Africa Emerges as the New Frontier for Crypto Amid Currency Strains

By Aksah Italo
Published on 12/11/25

For the longest time, China was the world’s dominant hub for Bitcoin mining, until the country banned the practice in 2021, citing its heavy environmental footprint. The industry quickly migrated to the United States, where cheap energy and deep capital markets turbocharged profits. Within months, the country accounted for roughly a third of global Bitcoin output.

Now a new frontier is opening.

Cash-strapped, African states with weak currencies, many with abundant and largely untapped renewable-energy resources, have begun attracting miners particularly from China and Russia. The continent hosts 60 percent of the world’s best solar-generation sites, and several African countries rank among the cheapest electricity markets globally. Over the past three years, several dozens of crypto-mining ventures have moved into these markets, lured by low power costs and minimal competition.

Across the continent, cryptocurrency usage has grown dramatically, not as a speculative fad, but as a functional response to weak currencies, high remittance costs and banking gaps.

In 2024, stablecoins made up 43 percent of all crypto transaction volume in Sub-Saharan Africa. Kenya, Nigeria and South Africa lead the region’s user base. Nigeria alone counts about 22 million crypto owners, nearly 10 percent of its population.

Between July 2023 and June 2024, Nigeria processed nearly 22 billion dollars in stablecoin transactions, making it the continent’s largest market. Other countries, Ethiopia, Ghana, Zambia, and Uganda are experiencing parallel adoption, much of it driven by inflation, currency depreciation and restricted access to foreign exchange.
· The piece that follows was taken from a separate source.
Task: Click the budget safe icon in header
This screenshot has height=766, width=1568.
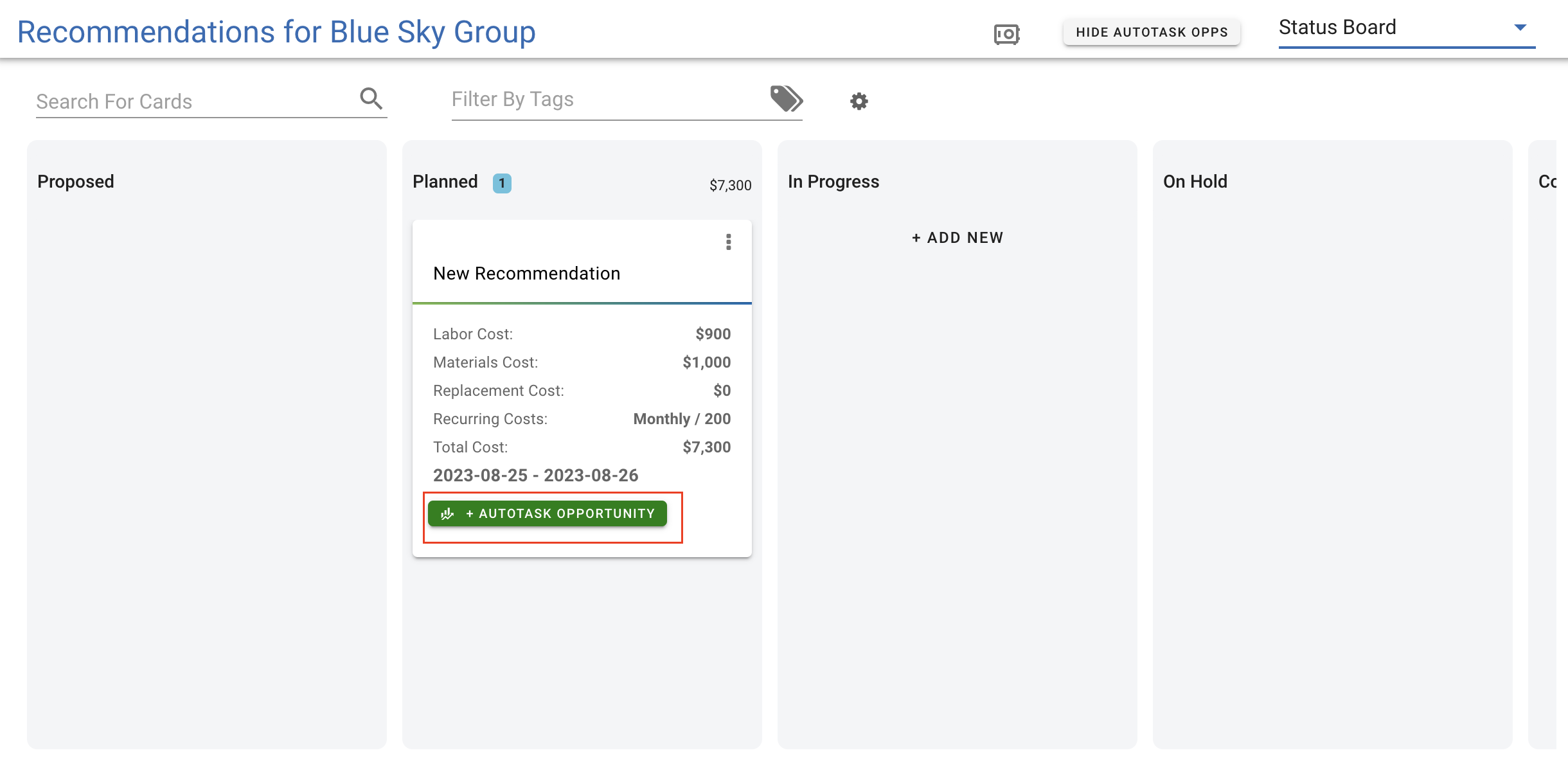Action: pyautogui.click(x=1006, y=33)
Stablecoin (USD-pegged tokens), particularly, serve three urgent economic needs in Africa. As local currencies lose value, dollar-linked tokens offer a stable store of value and a shield against rapid depreciation.

In a world where traditional remittance systems into and within Africa remain slow and expensive, crypto rails dramatically cut both fees and settlement time. Importers, exporters and payroll operators have now begun to use stablecoins for supplier payments, treasury operations and dollar liquidity, especially where foreign currency shortages and bank delays are common.

The continent’s crypto evolution is shifting from consumer payments toward structured trade and settlement systems. A landmark 2025 initiative led by the IOTA Foundation, African Continental Free Trade Area (AfCFTA) Secretariat, World Economic Forum and the Tony Blair Institute aims to build a new digital-trade infrastructure across all 55 African nations, using stablecoins such as USDT for cross-border payments and trade-finance settlement.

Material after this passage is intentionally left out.